Major durational alimony changes went into effect July 1, 2023 in Florida. These changes will have profound implications for divorcing spouses who need alimony payments to qualify for mortgage financing.
Under Florida’s new alimony law, if the marriage is less than 3 years, a spouse is entitled to no durational alimony. If the marriage is at least 3 years and less than 10 years, absent exceptional circumstances, an award of durational alimony cannot be more than 50 percent of the marriage length.
Can an Alimony Recipient Even Qualify for Financing?
When drafting marital settlement agreements for either one spouse to buy out the other’s equity in the marital home or to purchase a new home, how might the new limitations on durational alimony hamper the recipient’s ability to accomplish the agreement?
Underwriting Guidelines: The 6/36 Rule
First, consider underwriting guidelines for using alimony payments as a borrower’s qualifying income. A mortgage applicant must show proof of receipt of 6 months of court-ordered payments before initiating a mortgage application. Then, the applicant must show that the payments will continue for at least another 36 months from the application. At the Divorce Lending Association, we call this the “6/36 rule.” Thus, there needs to be at least 42 months of alimony payments if they are to be used as income for mortgage qualification.

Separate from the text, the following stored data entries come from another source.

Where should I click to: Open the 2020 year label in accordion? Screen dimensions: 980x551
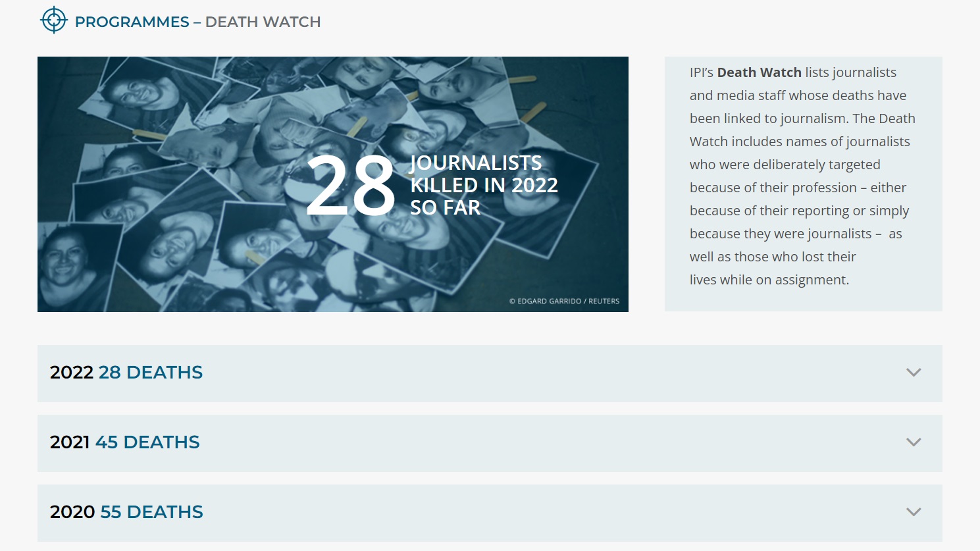(72, 512)
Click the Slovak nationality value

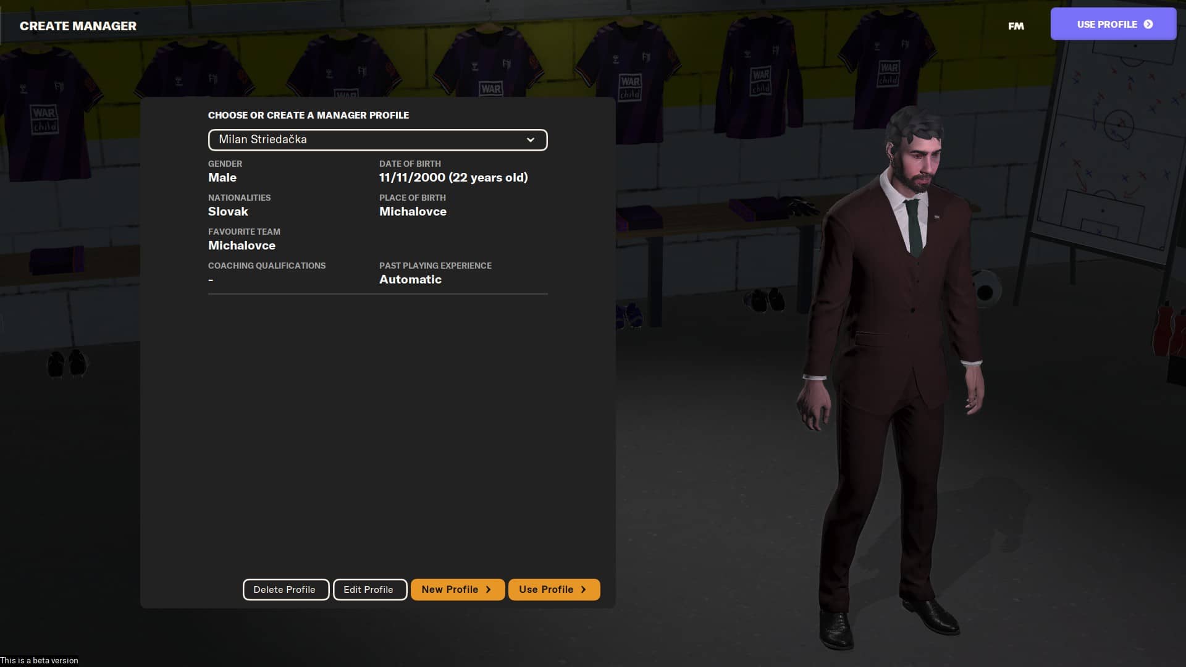tap(228, 212)
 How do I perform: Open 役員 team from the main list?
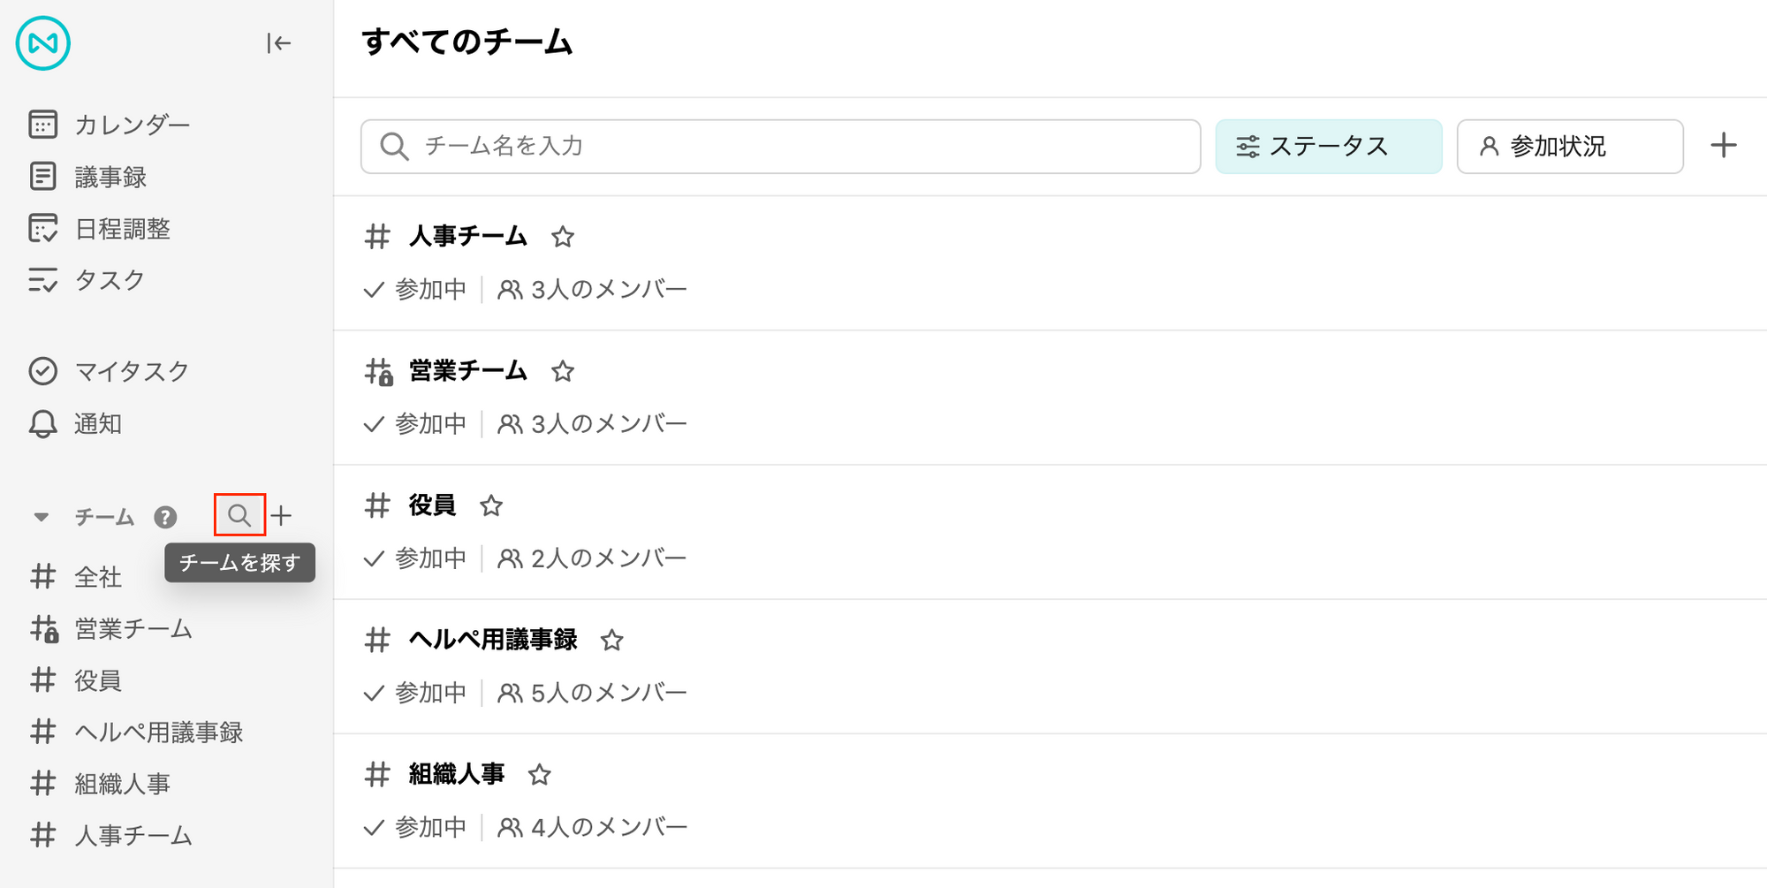pyautogui.click(x=432, y=505)

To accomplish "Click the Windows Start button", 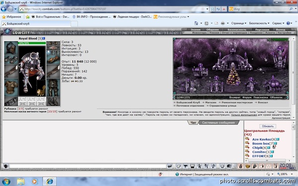I will pyautogui.click(x=6, y=181).
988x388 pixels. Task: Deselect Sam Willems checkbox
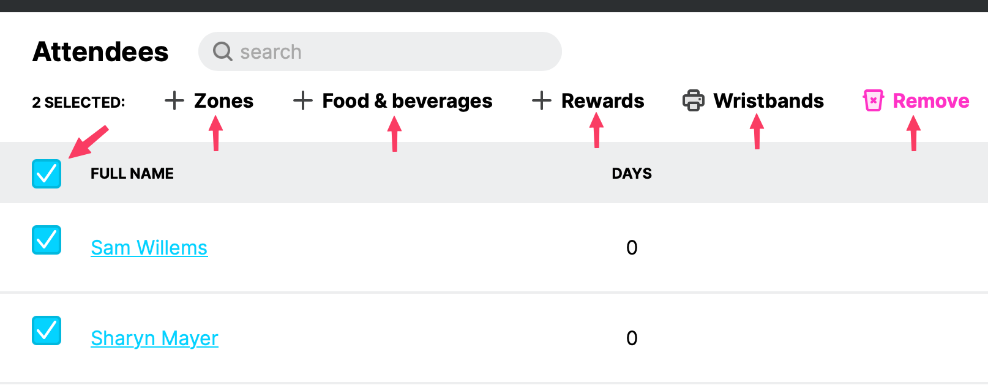47,240
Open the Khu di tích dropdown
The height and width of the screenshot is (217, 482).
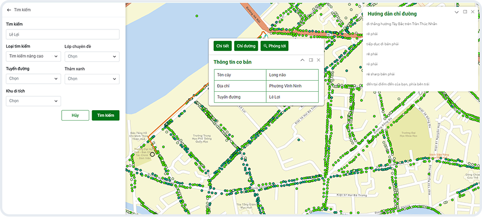[33, 100]
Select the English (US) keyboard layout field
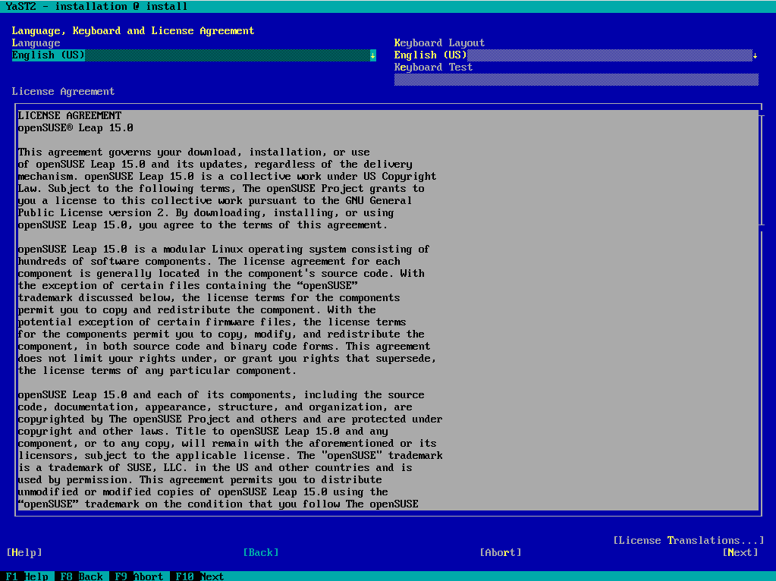 pos(576,55)
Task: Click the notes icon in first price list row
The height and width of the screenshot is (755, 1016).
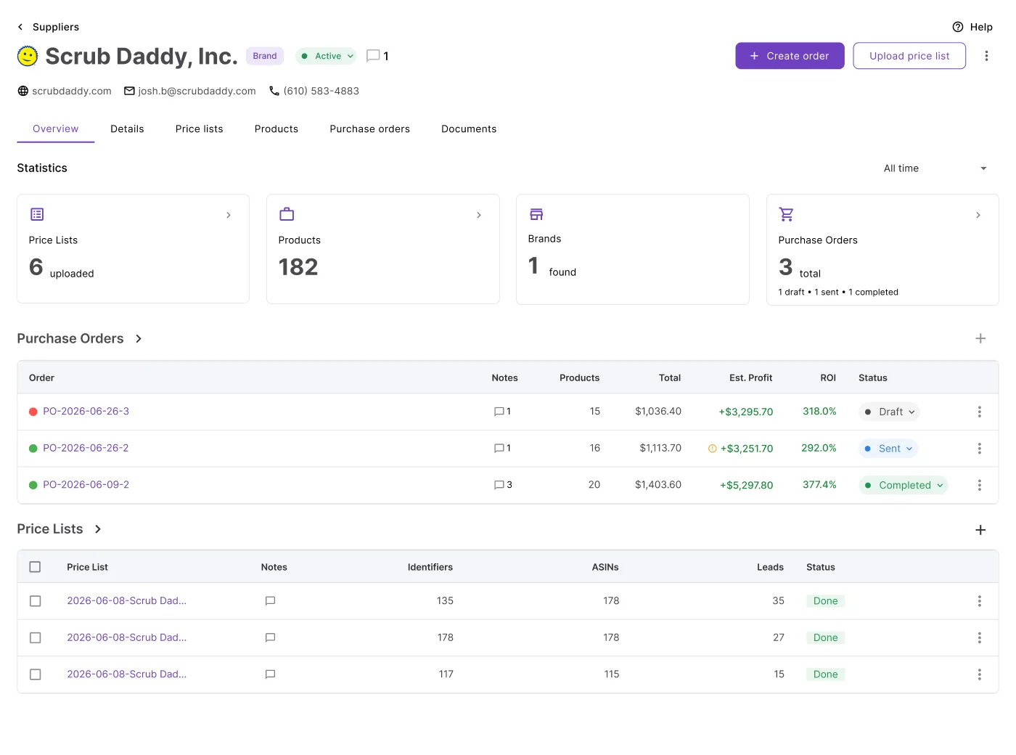Action: coord(270,601)
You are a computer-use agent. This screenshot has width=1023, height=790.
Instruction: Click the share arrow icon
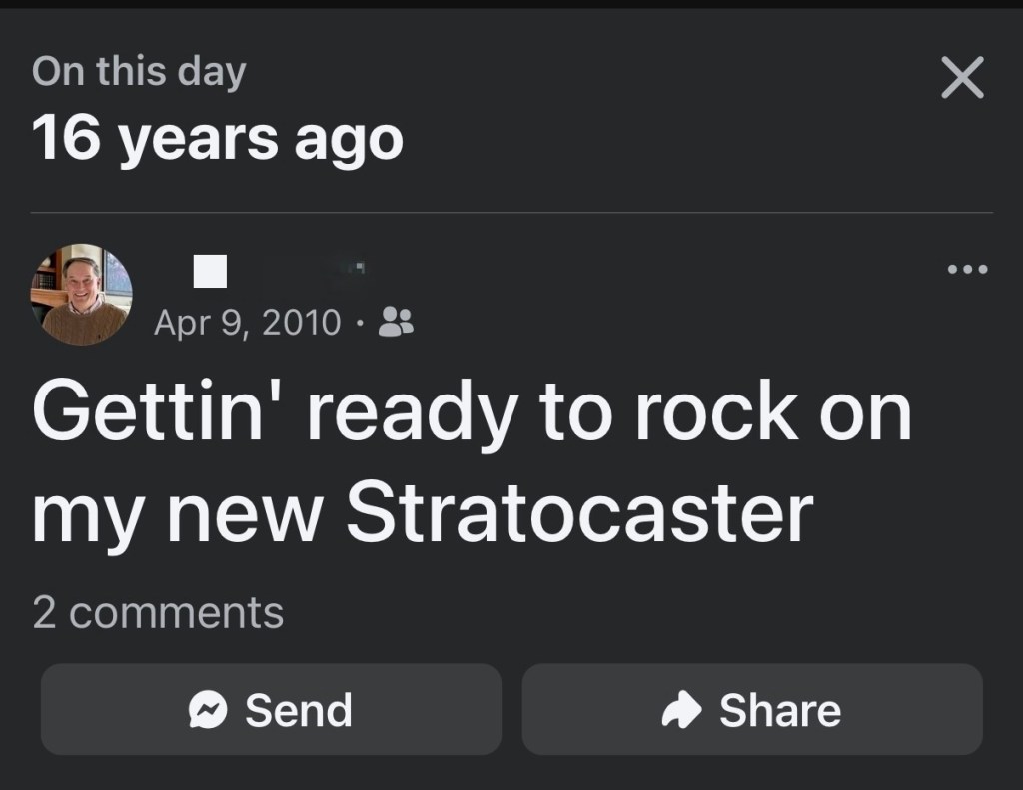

Short-Term Marriages and the 6/36 Rule
So how will the new alimony law affect certain alimony recipients? The new award amounts for short-term marriages stipulate that if the marriage is greater than 3 years and less than 10 years, the award of durational alimony is no longer than 50% of the marriage. Going back to the 6/36 rule and understanding there needs to be at least 42 months of payments to be considered qualifying income, any marriage that is less than 7 years (84 months) will present a problem: the duration of payments will be insufficient for underwriting guidelines.
Allied Professionals Can Help Divorcing Couples Find Other Solutions
Changes to alimony laws highlight the importance of including a Certified Divorce Lending Professional (CDLP®) as a member of the professional divorce team when real property and mortgage financing are present.
As divorce teams explore options with divorcing couples to meet settlement goals, allied professionals can help identify potential conflicts between divorce settlement options, mortgages, underwriting practices.